The Constitution plainly assumes, however, that the entire caption will be read; and if such a reading necessarily discloses the bill to contain a particular provision, no more is required. There is no requirement that the body of the bill shall be arranged in the particular form or sequence indicated by the caption so as to avoid a particular provision being placed where the caption indicates it would not be placed. There is no implication that, although the subject actually is 'expressed in its (the bill's) title', and although the reader of the title (caption) is thereby told that the bill contains a given provision, the reader may, nevertheless, without reading the whole body of the bill, properly assume that the caption reference was false and that the body of the bill contains no such provision because he could only find it in a place where the caption indicated it would not be.

We know of no decision which we consider contrary to our foregoing view. Decisions such as Arnold v. Leonard, 114 Tex. 535, 273 S.W. 799, and Texas-Louisiana Power Co. v. City of Farmersville, Tex.Com.App., 67 S.W.2d 235, contemplate situations in which the caption fails to mention a particular provision that is in the bill or in which the caption, while containing general language that might include the provision in question, yet contains also specific language affirmatively indicating that no such provision is to be included. In the instant case, the caption expressly asserts the provision in question to be in the body of the act, contains no language at variance with that assertion, and is consistent with the body of the act to the extent that the latter does contain such a provision.

The fact that the act in question adds the provision here under attack to original Art. 4565g, which latter dealt with a somewhat different subject, may, indeed, be defective draftsmanship. But it does not follow, in our opinion, that the caption to the amendatory act has failed to meet the constitutional requirement that the provision be 'expressed' therein. As explained in Board of Water Engineers of the State of Texas v. City of San Antonio, 155 Tex. 111, 283 S.W.2d 722, a particular provision in the body of an amendatory bill (act) does have to be germane to the original act in order to uphold the caption of the amendatory bill in those cases wherein the caption states merely that the original act is being amended without specifying what the amendment is. The reason for that rule is that the caption in effect tells the reader that the bill contains nothing except what is germane to the original act. The rule has no application to a situation like the present, in which the caption of the amendatory act expressly states that the body of the act includes the new provision in question, although it also states, in effect, that the new provision will be in a different place in the act than that in which it is actually found.
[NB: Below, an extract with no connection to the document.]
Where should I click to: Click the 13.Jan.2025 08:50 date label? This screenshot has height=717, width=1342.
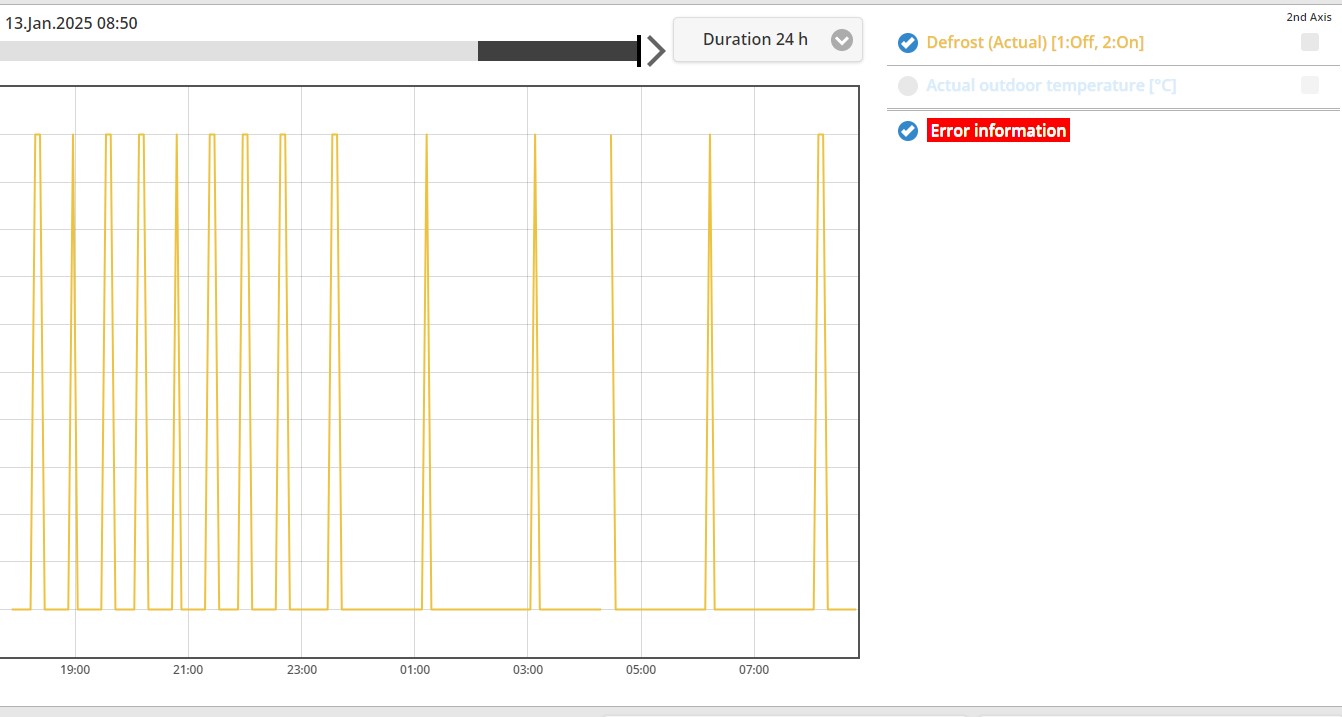tap(71, 23)
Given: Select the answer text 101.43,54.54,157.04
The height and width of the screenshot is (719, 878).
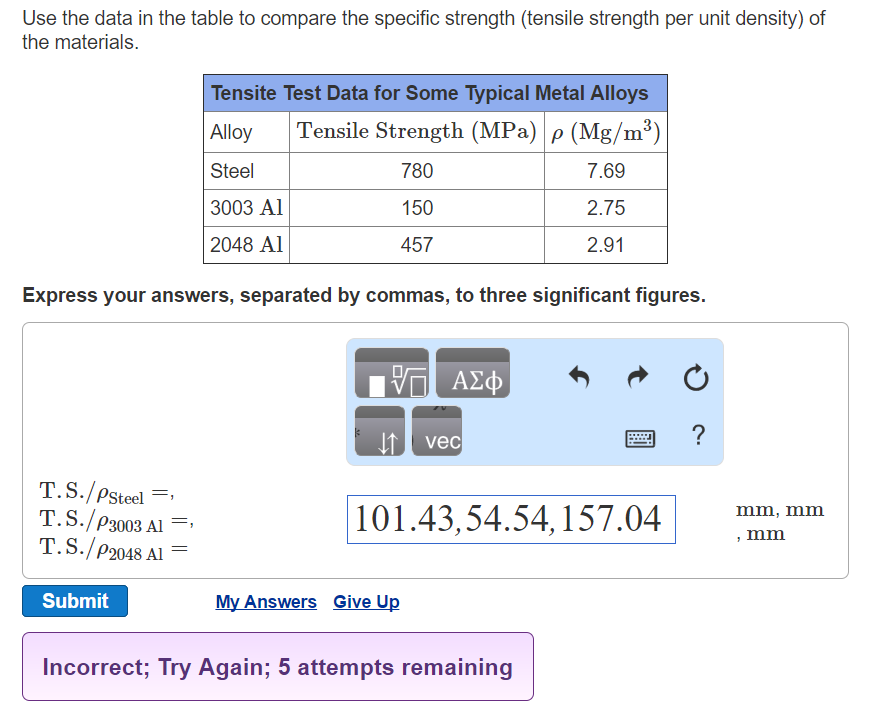Looking at the screenshot, I should click(x=511, y=519).
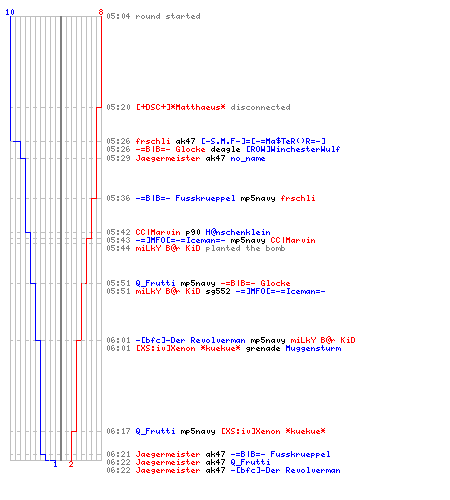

It is argued further that the caption described the bill (act) as one regulating 'ophthalmic dispensers', and them only, whereas the corresponding provision of the act itself applies to 'any person, firm or corporation in this state', including thereby 'optometrists'. The difficulty with this argument, as we see it, is that the caption does not refer exclusively to ophthalmic dispensers. The fact that the caption starts with the words, 'An Act relating to ophthalmic dispensers;' does not settle the matter. As before stated, we think the Constitution assumes that the reader will read the...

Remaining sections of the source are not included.